Senin, 29 Oktober 2018

BANSER MULIAKAN KALIMAT TAUHID ?


Entah akan sampai di mana panjangnya buntut aksi bakar bendera di Hari Santri Nasional lalu yang dilakukan oleh Banser. Semoga ada hal baru yang bisa mengalihkan perhatian mereka, karena aksi bakar bendera itu (walau disesalkan karena menimbulkan kegaduhan) bukanlah sesuatu yang benar-benar luar biasa. Bendera yang disebut sebagai Bendera Nabi yang di sana ada kalimat tauhidnya, nyatanya cuma kain bendera biasa yang tiap-tiap orang bisa punya gaya berbeda saat memegangnya, begitu pula sikap melecehkan dan memuliakannya. Dan pada kasus ini, yang dilakukan Banser bisa jadi niatnya mulia.

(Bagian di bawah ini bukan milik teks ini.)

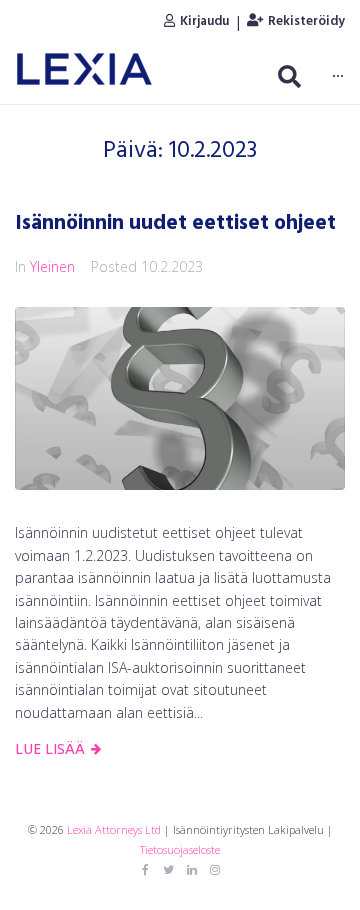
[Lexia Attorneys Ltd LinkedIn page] (192, 870)
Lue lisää (50, 748)
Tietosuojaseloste (180, 849)
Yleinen (52, 266)
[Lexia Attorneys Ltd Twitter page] (169, 870)
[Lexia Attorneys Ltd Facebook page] (146, 870)
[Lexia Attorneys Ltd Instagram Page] (215, 870)
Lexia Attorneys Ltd (114, 829)
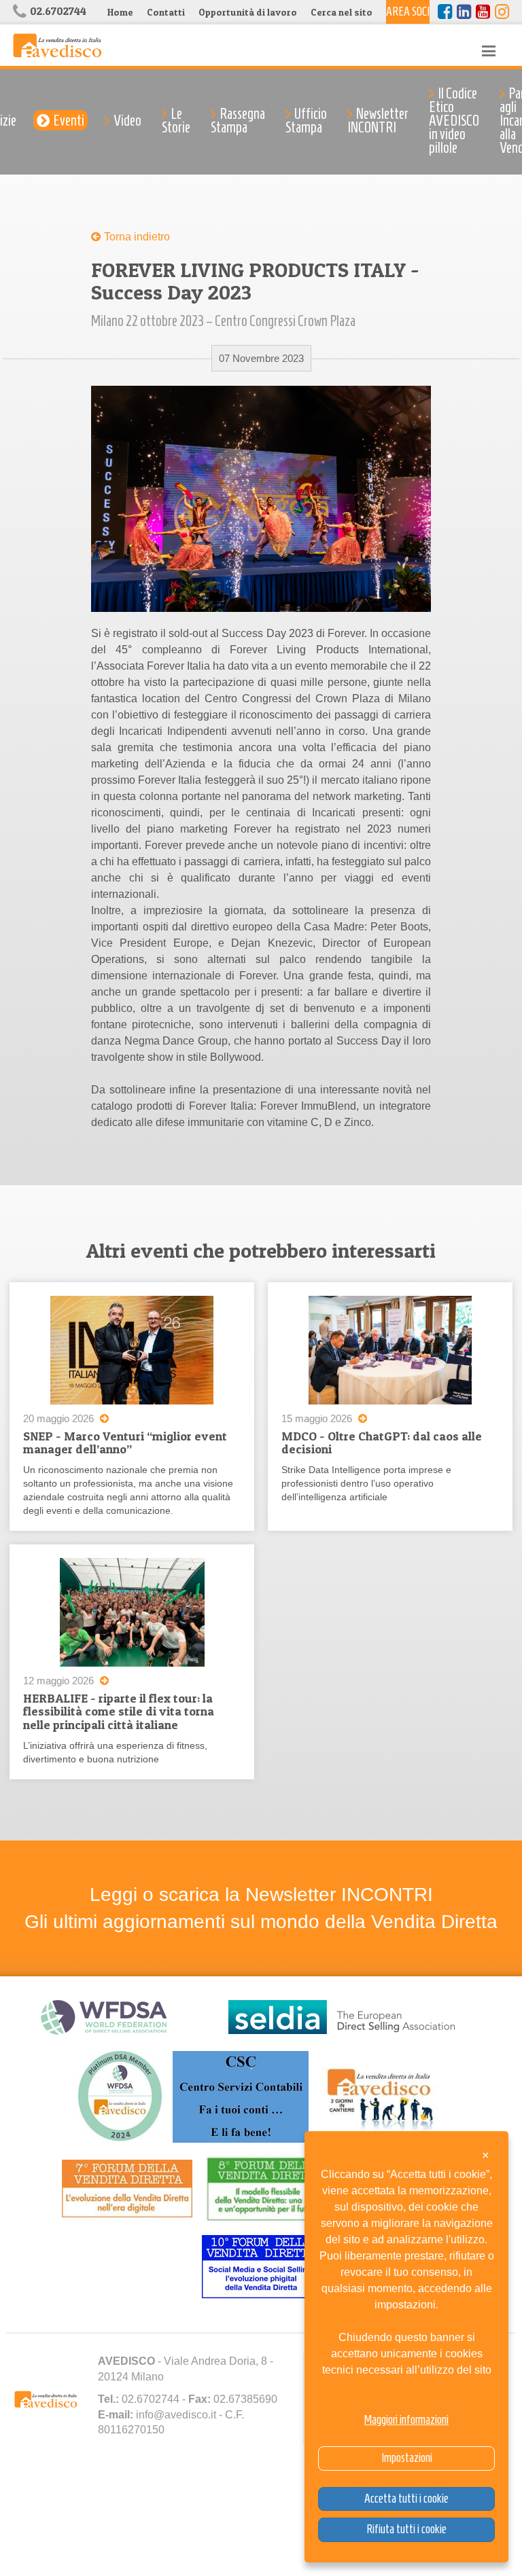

Niat mulia bagaimana? Begini, di masyarakat saya yang umumnya warga NU atau nahdliyin, ada kebiasaan membakar mushaf al Qur’an. Saya juga pernah beberapa kali melakukannya, dan kebiasaan ini bukan dengan tujuan menistakannya tapi justru didasari oleh niat memuliakan al Qur’an. Biasanya yang dibakar al Qur’an yang sudah tua yang sobek-sobek kertasnya dan yang halamannya lepas-lepas. Alasannya jelas, karena takut tercecer dan terinjak-injak atau jadi mainan anak-anak.


Sebagai muslim atau mu’min yang harusnya selalu bersangka baik, saya anggap saja aksi Banser itu diniati agar kalimat tauhid tidak diremeh-temehkan. Sebagaimana kebiasaan membakar lembaran-lembaran kertas yang ada tulisan al Qur’annya atau kertas-kertas bertuliskan huruf arab yang telah saya ceritakan di atas. Muslim tradisional biasanya pula –karena takut kualat—untuk sekedar memegang sebuah benda yang ada tulisan arabnya kalau tidak berwudlu tidak berani melakukannya. Jadi menuduh Banser dengan semena-mena bersalah saya anggap berlebihan.

Kalimat tauhid disablon di selembar kain,  sebagai bendera atau apapun bisa saja kemudian kain itu dijadikan celana kolor atau alas lesehan. Maka bagi warga nahdliyin yang memakai kaos bertuliskan huruf arab ke wece saja merupakan pantangan, menyaksikan ada kain bertuliskan kalimat tauhid dikewer-kewer di keramaian pastinya menimbulkan rasa gelisah. Tapi apa mau dikata, sontoloyo memang bisanya cuma ikut-ikutan, tak mau memahami persoalan lebih dulu langsung ngamuk saja, dikipas-kipasi membakar ke mana-mana.

Setelah para ulama menghimbau agar menyudahi masalah ini (kepada siapapun para pembela agama), sebagaimana sering dikatakan, cara terbaik menjunjung tinggi martabat agama adalah dengan mengamalkannya. Agama melarang sombong, mengharuskan adil, memerintahkan bersangka yang baik-baik pada orang lain, saling membahagiakan dengan ikhlas, insyaallah kalau semua yang perintahkan dilaksanakan dan yang dilarang (gampang marah, bodoh, berpecah belah) dihindari, Islam pasti akan jaya raya. Tapi kalau ke mana-mana pakai peci dan jenggotan, sikapnya angkuh apalagi laku dan bicaranya kasar, itu semua justru bisa membuat citra agama menjadi buruk.

Itu saja, damai agamaku damai negeriku.